■ **Task**
Please reproduce, word for word, the lines of the material below from the line containing "1405x790 pixels. How" through the end of the material, inclusive.

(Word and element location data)
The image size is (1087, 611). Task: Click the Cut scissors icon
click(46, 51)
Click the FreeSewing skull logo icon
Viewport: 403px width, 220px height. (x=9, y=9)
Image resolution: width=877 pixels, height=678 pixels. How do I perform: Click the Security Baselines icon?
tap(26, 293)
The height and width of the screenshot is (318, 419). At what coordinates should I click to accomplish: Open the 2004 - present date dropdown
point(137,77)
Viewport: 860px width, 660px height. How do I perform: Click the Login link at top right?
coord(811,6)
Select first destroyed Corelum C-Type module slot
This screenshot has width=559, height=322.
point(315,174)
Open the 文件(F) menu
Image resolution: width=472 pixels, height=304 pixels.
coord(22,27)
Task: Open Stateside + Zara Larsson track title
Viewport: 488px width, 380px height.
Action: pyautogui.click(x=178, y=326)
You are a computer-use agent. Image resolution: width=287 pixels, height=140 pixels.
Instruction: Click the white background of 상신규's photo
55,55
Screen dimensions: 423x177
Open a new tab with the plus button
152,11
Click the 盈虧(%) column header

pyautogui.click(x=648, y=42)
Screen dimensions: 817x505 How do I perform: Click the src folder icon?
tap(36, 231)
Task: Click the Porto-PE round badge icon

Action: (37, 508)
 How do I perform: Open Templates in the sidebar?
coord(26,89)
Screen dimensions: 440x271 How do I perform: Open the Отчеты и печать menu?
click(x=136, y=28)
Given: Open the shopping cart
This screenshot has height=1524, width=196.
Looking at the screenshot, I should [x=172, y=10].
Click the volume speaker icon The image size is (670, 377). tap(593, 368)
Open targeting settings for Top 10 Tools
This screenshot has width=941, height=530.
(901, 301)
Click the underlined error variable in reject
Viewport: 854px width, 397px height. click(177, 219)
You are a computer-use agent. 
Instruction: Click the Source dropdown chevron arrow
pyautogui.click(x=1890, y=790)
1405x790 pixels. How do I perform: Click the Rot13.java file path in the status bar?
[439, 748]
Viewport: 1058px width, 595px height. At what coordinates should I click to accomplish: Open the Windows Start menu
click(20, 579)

■ **Output below**
1405x790 pixels. How do I perform: Click the Rot13.java file path in the status bar?
[439, 748]
Viewport: 1058px width, 595px height. At what coordinates should I click to accomplish: Open the Windows Start menu
click(20, 579)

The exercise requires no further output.